start Provided records

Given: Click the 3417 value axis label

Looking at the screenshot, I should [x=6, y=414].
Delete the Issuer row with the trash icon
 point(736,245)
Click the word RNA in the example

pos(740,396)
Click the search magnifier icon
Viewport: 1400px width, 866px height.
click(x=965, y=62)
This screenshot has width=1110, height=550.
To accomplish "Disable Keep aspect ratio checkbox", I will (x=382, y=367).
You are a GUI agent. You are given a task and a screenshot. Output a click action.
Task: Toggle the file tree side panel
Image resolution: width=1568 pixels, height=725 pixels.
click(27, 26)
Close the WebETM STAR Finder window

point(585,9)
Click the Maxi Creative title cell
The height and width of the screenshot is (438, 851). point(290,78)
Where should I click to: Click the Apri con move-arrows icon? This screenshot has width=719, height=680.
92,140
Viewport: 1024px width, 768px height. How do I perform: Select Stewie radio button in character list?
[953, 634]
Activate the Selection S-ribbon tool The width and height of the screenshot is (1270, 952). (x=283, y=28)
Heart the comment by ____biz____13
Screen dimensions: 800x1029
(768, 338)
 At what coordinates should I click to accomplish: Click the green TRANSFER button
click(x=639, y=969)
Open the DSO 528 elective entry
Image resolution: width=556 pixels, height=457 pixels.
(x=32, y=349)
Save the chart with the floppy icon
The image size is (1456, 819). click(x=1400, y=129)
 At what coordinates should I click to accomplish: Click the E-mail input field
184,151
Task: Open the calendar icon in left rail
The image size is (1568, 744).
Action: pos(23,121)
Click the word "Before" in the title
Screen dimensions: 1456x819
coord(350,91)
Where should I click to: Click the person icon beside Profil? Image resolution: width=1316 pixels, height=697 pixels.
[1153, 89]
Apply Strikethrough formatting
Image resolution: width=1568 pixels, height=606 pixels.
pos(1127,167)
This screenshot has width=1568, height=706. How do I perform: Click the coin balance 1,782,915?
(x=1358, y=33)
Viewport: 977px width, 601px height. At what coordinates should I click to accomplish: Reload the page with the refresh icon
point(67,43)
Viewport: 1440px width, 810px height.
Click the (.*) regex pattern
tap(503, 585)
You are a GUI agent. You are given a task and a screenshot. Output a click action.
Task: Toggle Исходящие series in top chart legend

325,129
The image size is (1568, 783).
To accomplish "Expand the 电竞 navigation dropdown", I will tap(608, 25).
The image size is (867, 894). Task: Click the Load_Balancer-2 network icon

end Provided records

## Problem requirements:
Copy each line of the data above that contains the string "perform", matching case exactly.

## Answer in full:
Viewport: 1024px width, 768px height. How do I perform: Select Stewie radio button in character list?
This screenshot has width=1568, height=706. How do I perform: Click the coin balance 1,782,915?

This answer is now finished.